Ayrıca, Güney Kore, enerji ithalatına olan bağımlılığı nedeniyle küresel siyasi ve ekonomik dalgalanmalara karşı savunmasız durumda. Ülkenin ihracat stratejileri de Çin’e olan bağımlılığın azalması gerektiğini işaret ediyor. 2023'te, Çin'e ihracatı %20 oranında düşerken, ABD'ye ihracatı %5 arttı. Bu, hükümetin ekonomik, teknolojik ve güvenlik alanlarında ABD ile iş birliğini güçlendirme politikasını yansıtıyor.

Toplumsal depresyon

Güney Kore, dış dünyada ekonomik başarıları ve kültürel etkisiyle öne çıkan bir ülke olarak tanıtılsa da; ülke içinde genç nesillerin karşı karşıya kaldığı derin toplumsal sorunlarla mücadele ediyor. Hiper-rekabetçi iş piyasası, gençlerin özgürlüklerini ve mutluluklarını kısıtlayan bir ortam yaratıyor. İş bulma yarışındaki yoğun baskılar, bireyleri akademik başarı ve kariyer odaklı bir yaşam tarzına zorluyor. Ancak bu çaba çoğu zaman düşük maaşlı işler veya geçici istihdamla sonuçlanabiliyor. Bu durum, gençlerin geleceğe dair umutlarını kırarak, yaşam tatminlerini ciddi şekilde azaltıyor. Aynı zamanda, ekonomik zorluklar ve toplumsal beklentiler nedeniyle aile kurmak gençler için uzak bir hayal haline geliyor.
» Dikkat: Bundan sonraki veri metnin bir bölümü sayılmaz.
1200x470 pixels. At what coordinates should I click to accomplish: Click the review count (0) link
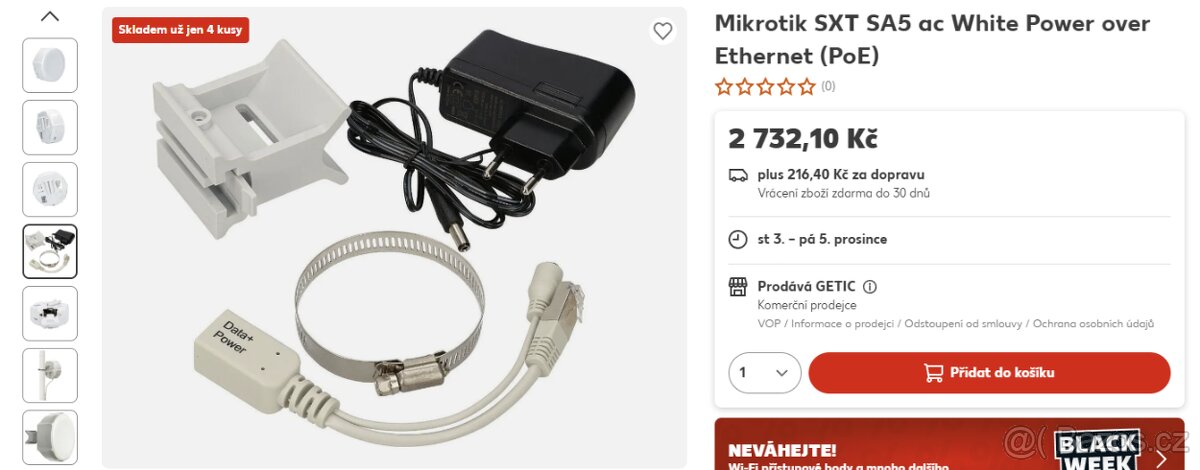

Güney Kore’nin dünyanın en düşük doğum oranına sahip ülkelerden biri olması, bu sosyo-ekonomik baskıların bir yansıması olarak görülüyor.

Bu zorlu toplumsal koşulların bir başka çarpıcı yansıması ise artan depresyon ve intihar oranları. İntihar, ülkede özellikle 10-39 yaş grubu arasında ölüm nedenlerinden biri olarak öne çıkıyor. Yüksek başarı beklentileri, bireyler üzerinde ağır bir yük oluştururken, sosyal bağların zayıflığı ve yalnızlık hissi bu baskıyı daha da derinleştiriyor. Gençler, hem toplumsal hem de kişisel alanlarda anlam arayışında zorlanırken, bu durum onların psikolojik sağlıklarını olumsuz etkiliyor. Güney Kore hükümeti, intihar oranlarını düşürmek ve gençlerin yaşam kalitesini artırmak için bazı önlemler alsa da, araştırmalar bu sorunların çözümü için daha köklü ve uzun vadeli politikalara ihtiyaç duyulduğunu gösteriyor.

Gelecek çözüme açık mı?

Güney Kore, yayınlanan raporlar ve ekonomik içgörülere göre ekonomik ve sosyal yapısında köklü reformlara ihtiyaç duyuyor. Büyüme oranları düşen Güney Kore’de daha esnek bir iş piyasası, iş-yaşam dengesini destekleyecek yasal düzenlemeler ve ebeveynlere yönelik teşviklerin artırılması gibi politikalar, nüfus krizine karşı alınabilecek önlemler arasında gösteriliyor. Bununla birlikte, kamu borçlarının yönetimi, vergi reformları ve emeklilik sistemi düzenlemeleri gibi yapısal değişiklikler de kritik önem taşıyor.